• _TASK GOAL_: Your job is to set down the stretch of entries that opens with the line containing "You are a computer-use agent. Image resolution: width=2576" and closes with the line containing "Toggle the show paragraph marks (¶) button". Keep both end lines, copy each exactly, and add nothing.

╭─ DATASET ENTRIES

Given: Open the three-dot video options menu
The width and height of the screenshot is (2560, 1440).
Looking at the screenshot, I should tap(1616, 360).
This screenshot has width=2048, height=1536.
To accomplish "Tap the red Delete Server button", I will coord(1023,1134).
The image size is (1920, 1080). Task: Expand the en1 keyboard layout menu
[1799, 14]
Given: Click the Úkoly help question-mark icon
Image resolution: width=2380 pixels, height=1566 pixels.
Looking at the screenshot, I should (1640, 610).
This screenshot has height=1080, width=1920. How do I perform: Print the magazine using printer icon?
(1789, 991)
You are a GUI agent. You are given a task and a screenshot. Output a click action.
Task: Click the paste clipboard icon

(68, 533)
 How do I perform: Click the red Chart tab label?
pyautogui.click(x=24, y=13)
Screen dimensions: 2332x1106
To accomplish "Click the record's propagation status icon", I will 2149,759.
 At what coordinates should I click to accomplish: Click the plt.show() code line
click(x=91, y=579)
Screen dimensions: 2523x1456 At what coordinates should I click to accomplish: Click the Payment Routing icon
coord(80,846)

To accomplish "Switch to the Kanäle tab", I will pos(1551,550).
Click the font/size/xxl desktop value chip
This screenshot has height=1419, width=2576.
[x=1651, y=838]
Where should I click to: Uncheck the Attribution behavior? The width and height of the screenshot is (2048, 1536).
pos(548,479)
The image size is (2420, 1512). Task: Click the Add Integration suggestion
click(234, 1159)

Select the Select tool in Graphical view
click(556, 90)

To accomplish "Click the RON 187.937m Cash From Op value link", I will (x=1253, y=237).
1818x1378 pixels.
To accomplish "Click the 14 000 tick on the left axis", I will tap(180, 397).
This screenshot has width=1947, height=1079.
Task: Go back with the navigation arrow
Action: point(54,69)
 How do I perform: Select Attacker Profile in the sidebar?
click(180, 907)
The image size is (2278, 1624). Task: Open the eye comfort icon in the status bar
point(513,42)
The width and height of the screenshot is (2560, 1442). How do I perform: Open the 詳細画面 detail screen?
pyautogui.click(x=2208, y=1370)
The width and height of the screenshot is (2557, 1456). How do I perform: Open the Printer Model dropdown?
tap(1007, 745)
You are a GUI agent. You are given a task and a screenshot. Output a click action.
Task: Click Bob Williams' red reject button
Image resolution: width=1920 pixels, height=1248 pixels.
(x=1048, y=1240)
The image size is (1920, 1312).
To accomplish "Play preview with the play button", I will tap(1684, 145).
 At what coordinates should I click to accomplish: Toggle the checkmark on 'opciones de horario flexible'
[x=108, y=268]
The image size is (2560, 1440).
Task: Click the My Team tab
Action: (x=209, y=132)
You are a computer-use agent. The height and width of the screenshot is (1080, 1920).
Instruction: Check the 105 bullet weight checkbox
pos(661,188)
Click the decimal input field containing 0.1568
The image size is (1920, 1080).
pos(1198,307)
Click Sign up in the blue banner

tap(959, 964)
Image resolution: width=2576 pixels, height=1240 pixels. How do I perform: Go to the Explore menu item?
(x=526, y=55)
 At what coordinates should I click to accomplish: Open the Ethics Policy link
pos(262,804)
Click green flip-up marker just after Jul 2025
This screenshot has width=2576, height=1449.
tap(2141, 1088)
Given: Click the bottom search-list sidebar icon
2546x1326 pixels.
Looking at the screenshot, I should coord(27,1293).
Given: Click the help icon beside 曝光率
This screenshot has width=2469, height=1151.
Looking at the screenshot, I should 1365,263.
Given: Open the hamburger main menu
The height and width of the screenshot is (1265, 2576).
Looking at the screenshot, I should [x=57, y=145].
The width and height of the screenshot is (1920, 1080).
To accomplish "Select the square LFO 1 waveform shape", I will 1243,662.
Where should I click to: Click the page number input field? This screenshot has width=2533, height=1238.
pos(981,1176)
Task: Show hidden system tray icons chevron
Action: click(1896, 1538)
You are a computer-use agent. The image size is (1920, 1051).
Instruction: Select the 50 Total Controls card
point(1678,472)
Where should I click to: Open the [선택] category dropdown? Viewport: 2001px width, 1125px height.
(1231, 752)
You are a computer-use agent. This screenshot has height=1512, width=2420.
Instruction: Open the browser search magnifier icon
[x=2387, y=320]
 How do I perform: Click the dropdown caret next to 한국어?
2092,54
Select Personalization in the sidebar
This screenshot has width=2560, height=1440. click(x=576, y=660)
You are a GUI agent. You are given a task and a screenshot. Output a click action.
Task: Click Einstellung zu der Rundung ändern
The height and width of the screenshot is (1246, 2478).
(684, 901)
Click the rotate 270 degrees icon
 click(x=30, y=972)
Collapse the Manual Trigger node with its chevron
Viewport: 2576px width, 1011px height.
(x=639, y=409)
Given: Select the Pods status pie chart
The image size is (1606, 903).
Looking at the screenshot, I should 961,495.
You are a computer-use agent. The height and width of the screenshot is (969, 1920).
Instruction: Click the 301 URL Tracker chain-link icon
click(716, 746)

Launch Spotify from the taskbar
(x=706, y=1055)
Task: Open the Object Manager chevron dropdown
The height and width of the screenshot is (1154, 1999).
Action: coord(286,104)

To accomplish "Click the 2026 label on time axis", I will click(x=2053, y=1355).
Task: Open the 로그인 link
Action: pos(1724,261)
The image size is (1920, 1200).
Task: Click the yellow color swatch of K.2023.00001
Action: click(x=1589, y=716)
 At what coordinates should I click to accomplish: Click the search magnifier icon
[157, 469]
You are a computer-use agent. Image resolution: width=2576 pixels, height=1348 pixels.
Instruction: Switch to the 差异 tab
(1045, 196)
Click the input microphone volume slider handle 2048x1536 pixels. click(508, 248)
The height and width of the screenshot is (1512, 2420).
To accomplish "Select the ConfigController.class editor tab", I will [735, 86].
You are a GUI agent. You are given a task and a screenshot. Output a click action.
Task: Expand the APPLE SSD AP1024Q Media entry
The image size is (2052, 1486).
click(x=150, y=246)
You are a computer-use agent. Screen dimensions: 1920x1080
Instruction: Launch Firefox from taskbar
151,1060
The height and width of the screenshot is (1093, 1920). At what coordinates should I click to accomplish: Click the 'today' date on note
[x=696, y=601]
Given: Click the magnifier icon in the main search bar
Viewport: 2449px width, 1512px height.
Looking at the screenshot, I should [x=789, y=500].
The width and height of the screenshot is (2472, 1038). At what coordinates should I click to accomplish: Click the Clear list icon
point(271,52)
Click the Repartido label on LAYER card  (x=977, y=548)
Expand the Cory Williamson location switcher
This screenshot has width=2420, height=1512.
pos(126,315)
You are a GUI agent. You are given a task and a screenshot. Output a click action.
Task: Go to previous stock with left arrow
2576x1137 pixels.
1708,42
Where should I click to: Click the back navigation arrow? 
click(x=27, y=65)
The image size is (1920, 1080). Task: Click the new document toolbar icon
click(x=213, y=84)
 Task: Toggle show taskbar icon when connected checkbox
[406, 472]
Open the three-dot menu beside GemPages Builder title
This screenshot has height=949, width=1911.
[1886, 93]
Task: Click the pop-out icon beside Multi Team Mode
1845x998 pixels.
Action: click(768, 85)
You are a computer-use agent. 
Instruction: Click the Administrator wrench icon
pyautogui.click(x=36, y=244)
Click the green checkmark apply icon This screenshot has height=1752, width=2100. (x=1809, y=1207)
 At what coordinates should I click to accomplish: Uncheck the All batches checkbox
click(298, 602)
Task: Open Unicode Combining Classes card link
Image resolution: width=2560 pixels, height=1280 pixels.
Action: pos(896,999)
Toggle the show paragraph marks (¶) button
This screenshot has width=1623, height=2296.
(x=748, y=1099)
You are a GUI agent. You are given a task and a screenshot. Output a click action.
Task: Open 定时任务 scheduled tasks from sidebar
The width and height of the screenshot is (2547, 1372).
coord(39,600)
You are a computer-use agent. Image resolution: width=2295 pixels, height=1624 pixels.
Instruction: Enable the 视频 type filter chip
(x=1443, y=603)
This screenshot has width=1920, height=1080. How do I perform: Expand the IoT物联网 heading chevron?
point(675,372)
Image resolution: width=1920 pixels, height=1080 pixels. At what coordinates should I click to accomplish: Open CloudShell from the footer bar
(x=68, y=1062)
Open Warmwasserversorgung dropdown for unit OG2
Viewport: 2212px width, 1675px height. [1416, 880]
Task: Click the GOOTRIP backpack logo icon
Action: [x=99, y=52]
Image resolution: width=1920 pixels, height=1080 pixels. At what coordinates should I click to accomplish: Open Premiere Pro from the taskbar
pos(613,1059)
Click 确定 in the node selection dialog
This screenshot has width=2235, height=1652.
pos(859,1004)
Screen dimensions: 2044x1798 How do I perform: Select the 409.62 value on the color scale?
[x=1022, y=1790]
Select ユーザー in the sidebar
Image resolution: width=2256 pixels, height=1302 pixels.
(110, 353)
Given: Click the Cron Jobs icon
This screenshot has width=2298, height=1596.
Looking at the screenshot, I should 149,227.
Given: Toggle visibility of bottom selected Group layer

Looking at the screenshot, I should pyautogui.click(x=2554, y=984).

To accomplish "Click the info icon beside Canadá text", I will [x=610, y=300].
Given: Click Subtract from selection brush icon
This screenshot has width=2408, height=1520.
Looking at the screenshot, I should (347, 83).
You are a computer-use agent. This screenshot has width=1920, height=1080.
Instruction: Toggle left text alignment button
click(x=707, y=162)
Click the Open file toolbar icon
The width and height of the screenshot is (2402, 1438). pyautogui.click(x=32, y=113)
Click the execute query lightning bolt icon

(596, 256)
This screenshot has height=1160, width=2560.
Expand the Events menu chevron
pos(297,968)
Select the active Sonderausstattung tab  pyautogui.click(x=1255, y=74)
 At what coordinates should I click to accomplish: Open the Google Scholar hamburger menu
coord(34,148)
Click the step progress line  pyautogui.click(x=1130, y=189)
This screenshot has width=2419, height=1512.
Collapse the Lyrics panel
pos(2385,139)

╰─

• _WRITTEN ANSWER_:
You are a computer-use agent. Image resolution: width=2576 pixels, height=1348 pixels.
Instruction: Switch to the 差异 tab
(1045, 196)
Click the input microphone volume slider handle 2048x1536 pixels. click(508, 248)
The height and width of the screenshot is (1512, 2420).
To accomplish "Select the ConfigController.class editor tab", I will [735, 86].
You are a GUI agent. You are given a task and a screenshot. Output a click action.
Task: Expand the APPLE SSD AP1024Q Media entry
The image size is (2052, 1486).
click(x=150, y=246)
You are a computer-use agent. Screen dimensions: 1920x1080
Instruction: Launch Firefox from taskbar
151,1060
The height and width of the screenshot is (1093, 1920). At what coordinates should I click to accomplish: Click the 'today' date on note
[x=696, y=601]
Given: Click the magnifier icon in the main search bar
Viewport: 2449px width, 1512px height.
Looking at the screenshot, I should [x=789, y=500].
The width and height of the screenshot is (2472, 1038). At what coordinates should I click to accomplish: Click the Clear list icon
point(271,52)
Click the Repartido label on LAYER card  (x=977, y=548)
Expand the Cory Williamson location switcher
This screenshot has width=2420, height=1512.
pos(126,315)
You are a GUI agent. You are given a task and a screenshot. Output a click action.
Task: Go to previous stock with left arrow
2576x1137 pixels.
1708,42
Where should I click to: Click the back navigation arrow? 
click(x=27, y=65)
The image size is (1920, 1080). Task: Click the new document toolbar icon
click(x=213, y=84)
 Task: Toggle show taskbar icon when connected checkbox
[406, 472]
Open the three-dot menu beside GemPages Builder title
This screenshot has height=949, width=1911.
[1886, 93]
Task: Click the pop-out icon beside Multi Team Mode
1845x998 pixels.
Action: click(768, 85)
You are a computer-use agent. 
Instruction: Click the Administrator wrench icon
pyautogui.click(x=36, y=244)
Click the green checkmark apply icon This screenshot has height=1752, width=2100. (x=1809, y=1207)
 At what coordinates should I click to accomplish: Uncheck the All batches checkbox
click(298, 602)
Task: Open Unicode Combining Classes card link
Image resolution: width=2560 pixels, height=1280 pixels.
Action: pos(896,999)
Toggle the show paragraph marks (¶) button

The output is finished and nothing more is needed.